(Records from a data collection)
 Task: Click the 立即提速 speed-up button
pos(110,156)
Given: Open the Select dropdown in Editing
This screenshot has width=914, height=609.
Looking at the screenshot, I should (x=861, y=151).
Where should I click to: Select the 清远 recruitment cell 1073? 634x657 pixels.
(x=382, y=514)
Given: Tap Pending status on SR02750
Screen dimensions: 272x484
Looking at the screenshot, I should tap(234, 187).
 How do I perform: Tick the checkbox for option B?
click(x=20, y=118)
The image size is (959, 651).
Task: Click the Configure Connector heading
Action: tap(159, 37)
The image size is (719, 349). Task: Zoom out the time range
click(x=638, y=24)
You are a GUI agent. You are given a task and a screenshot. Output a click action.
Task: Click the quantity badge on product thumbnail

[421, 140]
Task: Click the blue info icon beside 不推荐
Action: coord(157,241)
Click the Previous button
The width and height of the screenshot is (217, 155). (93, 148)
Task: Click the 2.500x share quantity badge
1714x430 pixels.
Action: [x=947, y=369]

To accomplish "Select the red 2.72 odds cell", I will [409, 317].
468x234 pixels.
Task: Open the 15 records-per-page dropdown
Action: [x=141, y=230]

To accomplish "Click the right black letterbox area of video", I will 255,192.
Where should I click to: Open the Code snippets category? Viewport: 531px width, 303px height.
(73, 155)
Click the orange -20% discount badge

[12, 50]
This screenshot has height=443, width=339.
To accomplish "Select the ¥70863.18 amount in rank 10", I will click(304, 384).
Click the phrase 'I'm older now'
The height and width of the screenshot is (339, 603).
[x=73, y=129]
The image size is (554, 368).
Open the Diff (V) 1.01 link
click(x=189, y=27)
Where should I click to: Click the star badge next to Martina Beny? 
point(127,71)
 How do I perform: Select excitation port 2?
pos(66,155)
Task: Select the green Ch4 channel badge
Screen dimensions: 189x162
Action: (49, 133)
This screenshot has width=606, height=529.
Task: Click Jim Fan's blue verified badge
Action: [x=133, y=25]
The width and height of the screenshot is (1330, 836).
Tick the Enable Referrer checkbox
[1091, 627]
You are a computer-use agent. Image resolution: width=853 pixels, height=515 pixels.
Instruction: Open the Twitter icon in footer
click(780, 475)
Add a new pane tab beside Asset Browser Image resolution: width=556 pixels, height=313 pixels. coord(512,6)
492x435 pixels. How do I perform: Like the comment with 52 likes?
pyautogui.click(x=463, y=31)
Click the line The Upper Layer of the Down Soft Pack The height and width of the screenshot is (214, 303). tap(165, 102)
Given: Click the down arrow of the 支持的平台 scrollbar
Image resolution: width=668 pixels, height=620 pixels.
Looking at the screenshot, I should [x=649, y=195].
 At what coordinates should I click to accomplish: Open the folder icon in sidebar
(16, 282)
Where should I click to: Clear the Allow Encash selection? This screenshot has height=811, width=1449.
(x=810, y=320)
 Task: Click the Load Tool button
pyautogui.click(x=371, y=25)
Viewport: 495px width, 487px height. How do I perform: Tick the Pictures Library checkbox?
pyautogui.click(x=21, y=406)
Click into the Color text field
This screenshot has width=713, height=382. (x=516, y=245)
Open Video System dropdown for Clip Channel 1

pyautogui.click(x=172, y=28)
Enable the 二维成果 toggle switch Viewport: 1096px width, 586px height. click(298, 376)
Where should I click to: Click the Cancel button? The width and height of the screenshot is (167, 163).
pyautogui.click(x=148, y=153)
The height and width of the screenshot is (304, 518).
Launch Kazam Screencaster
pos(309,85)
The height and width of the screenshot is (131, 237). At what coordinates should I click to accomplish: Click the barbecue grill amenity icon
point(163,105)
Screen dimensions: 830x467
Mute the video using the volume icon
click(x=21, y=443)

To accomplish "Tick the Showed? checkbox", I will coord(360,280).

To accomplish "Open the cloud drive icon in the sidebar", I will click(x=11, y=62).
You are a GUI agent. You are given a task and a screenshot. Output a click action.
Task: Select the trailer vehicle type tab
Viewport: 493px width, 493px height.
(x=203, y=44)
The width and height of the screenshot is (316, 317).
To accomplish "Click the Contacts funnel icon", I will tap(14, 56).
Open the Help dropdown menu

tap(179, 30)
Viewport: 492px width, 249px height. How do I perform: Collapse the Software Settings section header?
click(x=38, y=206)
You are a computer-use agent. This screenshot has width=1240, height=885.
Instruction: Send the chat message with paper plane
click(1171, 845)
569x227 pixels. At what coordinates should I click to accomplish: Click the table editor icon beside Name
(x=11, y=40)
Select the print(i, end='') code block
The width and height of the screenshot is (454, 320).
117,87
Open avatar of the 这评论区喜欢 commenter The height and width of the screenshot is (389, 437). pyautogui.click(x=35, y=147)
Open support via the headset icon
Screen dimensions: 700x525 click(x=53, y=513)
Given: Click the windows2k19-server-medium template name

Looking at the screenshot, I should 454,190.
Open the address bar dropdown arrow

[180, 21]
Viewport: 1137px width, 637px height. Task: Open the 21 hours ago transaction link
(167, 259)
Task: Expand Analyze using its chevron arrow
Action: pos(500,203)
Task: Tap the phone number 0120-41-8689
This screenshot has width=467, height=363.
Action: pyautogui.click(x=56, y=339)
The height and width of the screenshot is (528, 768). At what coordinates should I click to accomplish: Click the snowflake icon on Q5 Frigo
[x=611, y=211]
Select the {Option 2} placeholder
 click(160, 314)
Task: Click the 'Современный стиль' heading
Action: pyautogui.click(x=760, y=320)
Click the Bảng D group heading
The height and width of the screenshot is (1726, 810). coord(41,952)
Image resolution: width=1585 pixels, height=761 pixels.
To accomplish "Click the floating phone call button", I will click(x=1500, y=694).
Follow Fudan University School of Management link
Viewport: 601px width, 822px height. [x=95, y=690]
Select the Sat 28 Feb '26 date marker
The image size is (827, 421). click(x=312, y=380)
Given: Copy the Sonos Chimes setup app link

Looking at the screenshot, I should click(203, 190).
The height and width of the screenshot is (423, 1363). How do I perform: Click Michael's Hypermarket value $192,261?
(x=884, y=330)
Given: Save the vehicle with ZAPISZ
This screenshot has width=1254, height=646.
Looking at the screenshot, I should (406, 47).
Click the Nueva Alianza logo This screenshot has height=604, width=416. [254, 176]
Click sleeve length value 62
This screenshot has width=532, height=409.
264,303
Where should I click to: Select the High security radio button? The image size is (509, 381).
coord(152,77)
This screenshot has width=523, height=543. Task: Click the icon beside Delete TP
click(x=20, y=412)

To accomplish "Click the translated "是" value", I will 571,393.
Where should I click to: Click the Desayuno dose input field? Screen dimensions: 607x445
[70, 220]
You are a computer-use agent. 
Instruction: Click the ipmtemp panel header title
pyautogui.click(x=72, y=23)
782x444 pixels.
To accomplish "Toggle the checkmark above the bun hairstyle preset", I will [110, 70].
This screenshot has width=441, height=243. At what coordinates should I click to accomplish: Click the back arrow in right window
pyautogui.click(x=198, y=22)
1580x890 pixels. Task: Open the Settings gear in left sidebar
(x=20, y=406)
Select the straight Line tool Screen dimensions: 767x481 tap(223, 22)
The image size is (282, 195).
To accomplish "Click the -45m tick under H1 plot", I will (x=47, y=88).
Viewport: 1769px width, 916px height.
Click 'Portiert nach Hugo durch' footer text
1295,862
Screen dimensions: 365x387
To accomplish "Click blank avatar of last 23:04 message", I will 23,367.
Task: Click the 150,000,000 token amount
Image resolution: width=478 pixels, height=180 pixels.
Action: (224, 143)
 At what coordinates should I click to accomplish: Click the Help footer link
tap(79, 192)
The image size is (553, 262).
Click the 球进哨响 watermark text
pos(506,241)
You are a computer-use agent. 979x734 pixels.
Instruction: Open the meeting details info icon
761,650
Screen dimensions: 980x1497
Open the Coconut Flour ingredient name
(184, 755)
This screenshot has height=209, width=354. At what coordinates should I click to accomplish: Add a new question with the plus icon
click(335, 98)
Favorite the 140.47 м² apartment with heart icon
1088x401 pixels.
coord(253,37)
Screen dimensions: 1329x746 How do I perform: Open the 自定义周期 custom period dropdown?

▶ [Directions]: Every line that contains the string "agent" should be copied from the entries.

▶ [Response for this exercise]:
You are a GUI agent. You are given a task and a screenshot. Output a click action.
You are a computer-use agent. Image resolution: width=853 pixels, height=515 pixels.
You are a GUI agent. You are given a task and a screenshot. Output a click action.
You are a computer-use agent. This screenshot has width=1240, height=885.
You are a computer-use agent. 
You are a computer-use agent. 979x734 pixels.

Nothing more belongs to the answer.